El volcán Nevado de Longaví, localizado en la Región del Maule, encendió las alertas este miércoles tras la detección de dos eventos sísmicos. El fenómeno fue monitoreado por el Observatorio Volcanológico de los Andes del Sur (OVDAS), cuyos equipos técnicos confirmaron que los movimientos están asociados a procesos de fracturamiento de roca, una dinámica catalogada como actividad volcano-tectónica.
Según los datos entregados por el Servicio Nacional de Geología y Minería (Sernageomin), el primer sismo ocurrió a las 07:22 horas, alcanzando una magnitud local de 3,1 a una profundidad de 3,6 kilómetros.
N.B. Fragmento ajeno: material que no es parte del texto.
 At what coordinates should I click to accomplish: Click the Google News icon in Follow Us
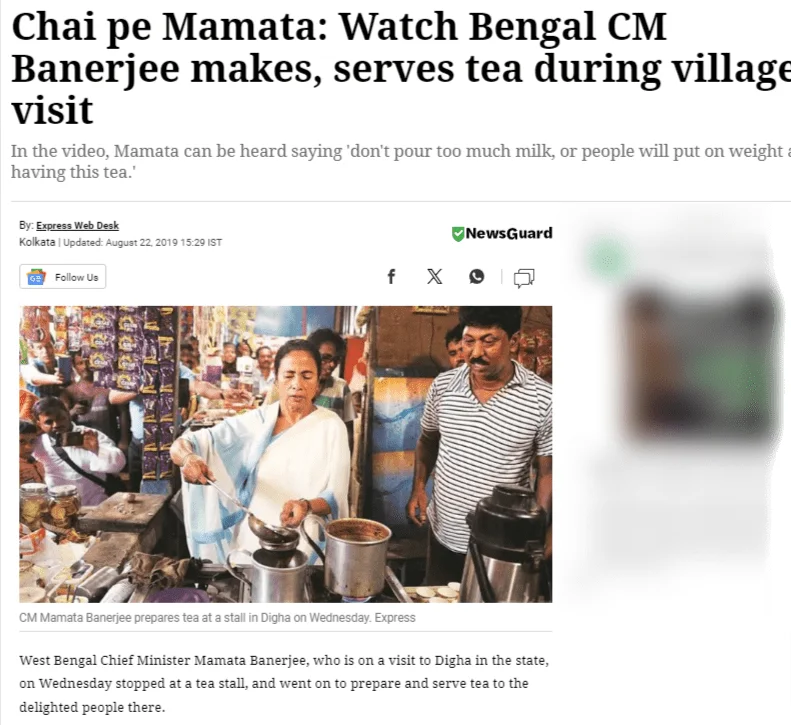(36, 277)
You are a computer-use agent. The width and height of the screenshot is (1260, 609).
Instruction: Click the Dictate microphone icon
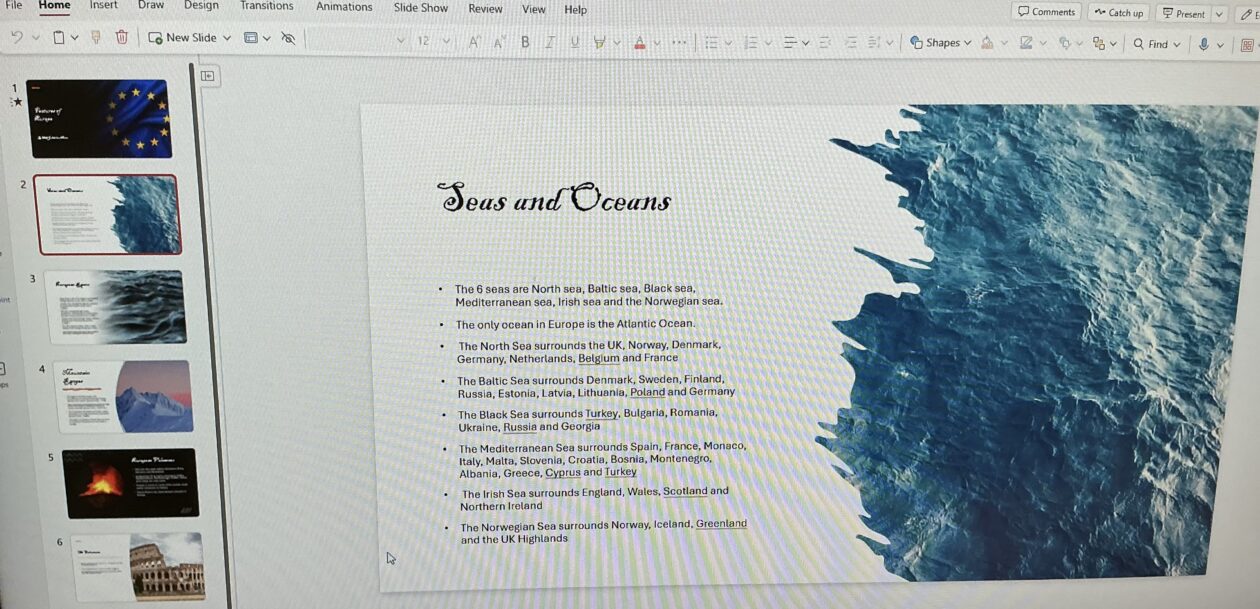(1203, 44)
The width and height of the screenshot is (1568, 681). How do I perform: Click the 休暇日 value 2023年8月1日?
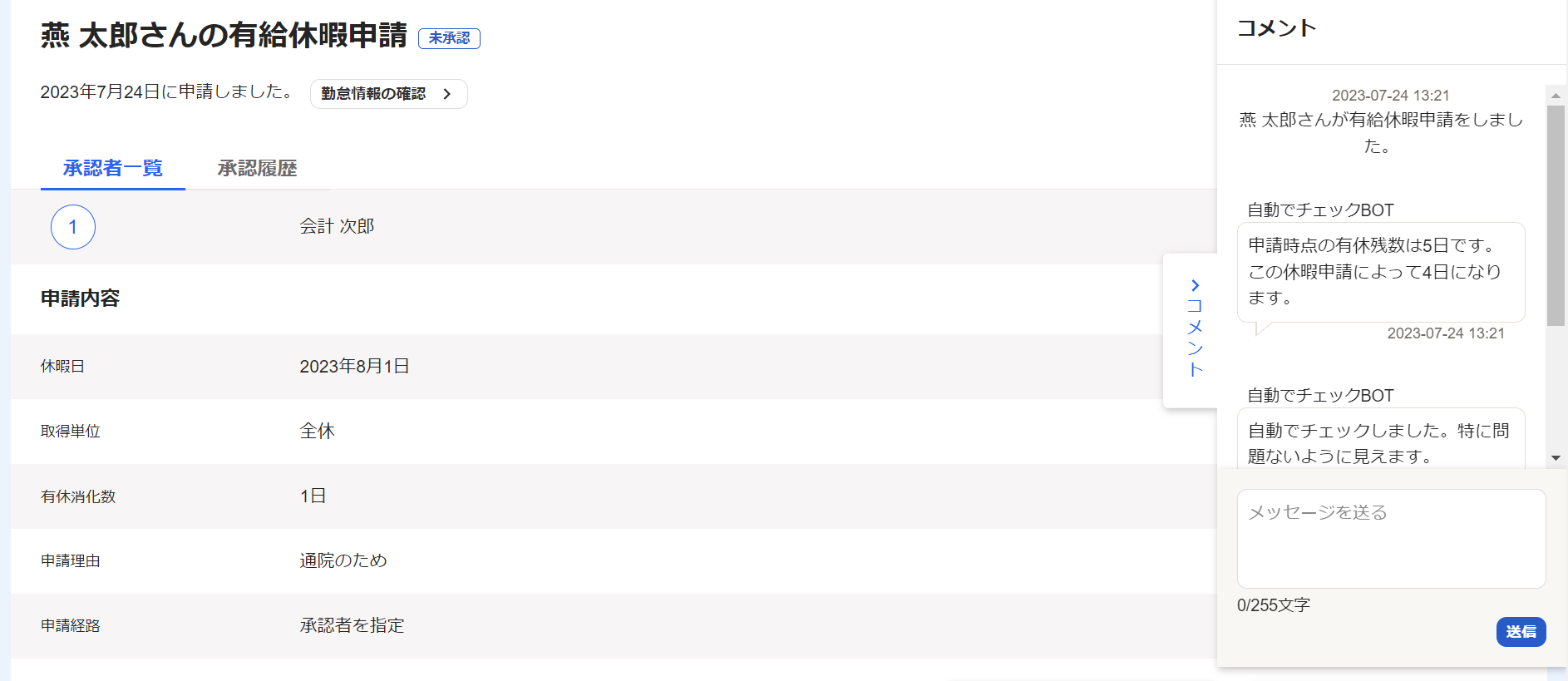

Solo doce minutos más tarde, a las 07:34 horas, se registró un segundo evento de mayor intensidad, que marcó 4,3 grados en la escala de magnitud local y una profundidad de 3,8 kilómetros.
¿Cuál es el estado actual del macizo?
Ambos eventos quedaron oficialmente registrados en un Reporte Especial de Actividad Volcánica (REAV). Desde el Servicio Nacional de Prevención y Respuesta ante Desastres (Senapred), confirmaron que al momento del reporte la actividad volcano-tectónica persistía en el macizo. Pese a este escenario, las autoridades han mantenido la alerta técnica en nivel verde para el volcán.
Esta clasificación indica que el volcán se encuentra en un estado de reposo o estabilidad relativa. No obstante, el Sernageomin advierte que esto no excluye la posibilidad de que se presenten sismos adicionales, emisiones fumarólicas u otras manifestaciones superficiales en las cercanías del centro de emisión.
El organismo indicó que realiza vigilancia constante del volcán en coordinación con Senapred “para alertar oportunamente y dar adecuada respuesta ante eventuales situaciones de emergencia producto de la condición volcánica”.
El Sernageomin fue enfático al señalar que, aunque el nivel de alerta sea verde, este tipo de registros podría derivar en una eventual erupción en plazos que podrían extenderse durante meses o incluso años. Por esta razón, el monitoreo especializado del Nevado de Longaví se mantendrá activo de forma permanente para proteger a las comunidades cercanas ante cualquier cambio en el comportamiento del macizo.